** EXCERPTED RECORDS **
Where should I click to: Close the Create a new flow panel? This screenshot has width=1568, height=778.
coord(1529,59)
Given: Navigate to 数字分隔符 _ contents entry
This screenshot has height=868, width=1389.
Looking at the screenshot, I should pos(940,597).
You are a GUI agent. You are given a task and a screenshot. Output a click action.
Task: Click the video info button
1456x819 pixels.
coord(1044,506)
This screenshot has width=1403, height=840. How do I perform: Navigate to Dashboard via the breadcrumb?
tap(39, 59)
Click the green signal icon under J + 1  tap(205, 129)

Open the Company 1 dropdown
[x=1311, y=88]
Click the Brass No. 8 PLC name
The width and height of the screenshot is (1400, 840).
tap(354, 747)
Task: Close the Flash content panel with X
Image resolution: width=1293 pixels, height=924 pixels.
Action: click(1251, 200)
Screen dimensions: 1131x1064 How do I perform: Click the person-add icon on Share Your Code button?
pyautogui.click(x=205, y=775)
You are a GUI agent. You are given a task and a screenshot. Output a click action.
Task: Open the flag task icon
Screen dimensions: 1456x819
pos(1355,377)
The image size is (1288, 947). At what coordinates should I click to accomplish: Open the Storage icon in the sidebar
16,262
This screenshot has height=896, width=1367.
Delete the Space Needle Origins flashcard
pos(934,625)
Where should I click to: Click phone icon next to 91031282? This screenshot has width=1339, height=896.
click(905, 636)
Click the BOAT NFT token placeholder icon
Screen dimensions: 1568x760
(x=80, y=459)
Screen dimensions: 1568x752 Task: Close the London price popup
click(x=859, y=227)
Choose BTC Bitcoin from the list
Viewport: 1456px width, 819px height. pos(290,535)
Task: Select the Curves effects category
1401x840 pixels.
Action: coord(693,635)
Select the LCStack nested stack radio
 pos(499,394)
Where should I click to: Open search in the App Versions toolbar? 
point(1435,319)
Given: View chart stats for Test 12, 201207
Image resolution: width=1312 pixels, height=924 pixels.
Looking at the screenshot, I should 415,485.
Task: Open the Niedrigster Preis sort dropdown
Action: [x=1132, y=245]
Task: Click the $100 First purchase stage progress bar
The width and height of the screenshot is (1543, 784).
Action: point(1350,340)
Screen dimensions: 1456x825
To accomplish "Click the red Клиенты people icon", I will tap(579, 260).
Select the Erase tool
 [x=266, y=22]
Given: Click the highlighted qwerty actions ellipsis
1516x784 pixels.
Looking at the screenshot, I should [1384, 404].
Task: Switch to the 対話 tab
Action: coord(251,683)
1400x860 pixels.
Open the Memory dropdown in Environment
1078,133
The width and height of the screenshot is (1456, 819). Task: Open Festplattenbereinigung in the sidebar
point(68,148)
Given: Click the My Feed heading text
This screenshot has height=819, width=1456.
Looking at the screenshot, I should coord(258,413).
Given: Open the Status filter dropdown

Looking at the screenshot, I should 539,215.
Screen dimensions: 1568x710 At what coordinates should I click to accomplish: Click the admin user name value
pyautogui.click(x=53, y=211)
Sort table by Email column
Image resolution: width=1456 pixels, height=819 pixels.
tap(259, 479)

** TASK INSTRUCTIONS **
Copy out, exactly and alone, the lines of the entries above between the ones holding "Click the green" and "Task: Open the flag task icon", inclusive.

** OUTPUT BELOW **
Click the green signal icon under J + 1  tap(205, 129)

Open the Company 1 dropdown
[x=1311, y=88]
Click the Brass No. 8 PLC name
The width and height of the screenshot is (1400, 840).
tap(354, 747)
Task: Close the Flash content panel with X
Image resolution: width=1293 pixels, height=924 pixels.
Action: click(1251, 200)
Screen dimensions: 1131x1064 How do I perform: Click the person-add icon on Share Your Code button?
pyautogui.click(x=205, y=775)
You are a GUI agent. You are given a task and a screenshot. Output a click action.
Task: Open the flag task icon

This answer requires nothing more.